A estas alturas de nuestra historia, a los dos amantes, el hombrecillo y la bella, ya no les quedaba mucho tiempo, y los dioses les ofrecieron precisamente eso, su moneda más valiosa, el tesoro más preciado que los dioses custodian: el tiempo. A él para que se la cediera y a ella para que consintiese, les ofrecieron los dioses tiempo, mucho tiempo, todo el tiempo.

Finalmente le ofrecieron compartir con ellos la divinidad, ser un dios, vivir eternamente y por añadidura no perderla. Se miraron a los ojos, se sonrieron, dijeron que no y en el último momento de sus historias, cogidos de la mano, entraron en la tiniebla, iluminándola con su belleza y con su amor.

 

 

Perro hijo de perra

Del libro El seguidor/El secuaz.

 

Nací como perro de una hembra atada con cadena de acero en medio del patio, atento a mamar de la nada, pues la sucia y desgreñada criatura apenas recibía cada día un seco mendrugo, un hueso sin esencia, una fruta podrida.

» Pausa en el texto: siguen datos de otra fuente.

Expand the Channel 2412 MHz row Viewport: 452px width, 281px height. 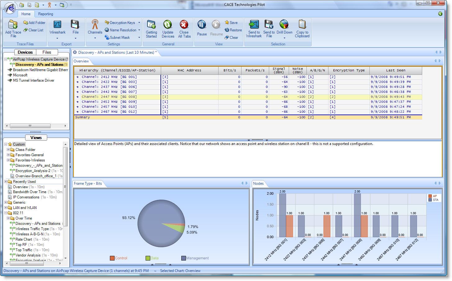point(78,77)
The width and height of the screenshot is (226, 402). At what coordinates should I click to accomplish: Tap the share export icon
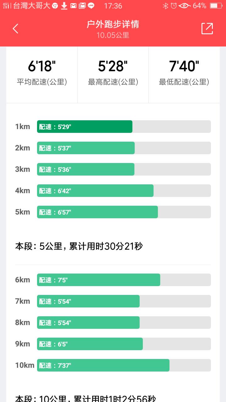tap(207, 29)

Mientras fui incapaz de marchar por mí mismo se me dejó en la libertad inútil de mis propias limitaciones, pero en cuanto mi fortaleza y edad hicieron pensar en que pudiera escaparme, también yo fui atado a la misma estaca con cadena parecida en el patio sin fin.

Aprendí que los días son diferentes de las noches por la soledad y el hambre, que se duplican en esos momentos, por los golpes que disminuyen, por la cansada desazón de mis huesos.

Aprendí que los humanos son poder y maldad y piedra y espanto. Y que nunca cesan, ni descansan, ni desparecen, ni se consumen, ni mueren.

Aprendí que el rugido de mi garganta es inútil, nada lo escucha, nada significa, nada responde.

Aprendí que la desgracia no une: separa, pues que la hembra y yo pronto nos disputamos como perros los escasos mendrugos y los podridos huesos.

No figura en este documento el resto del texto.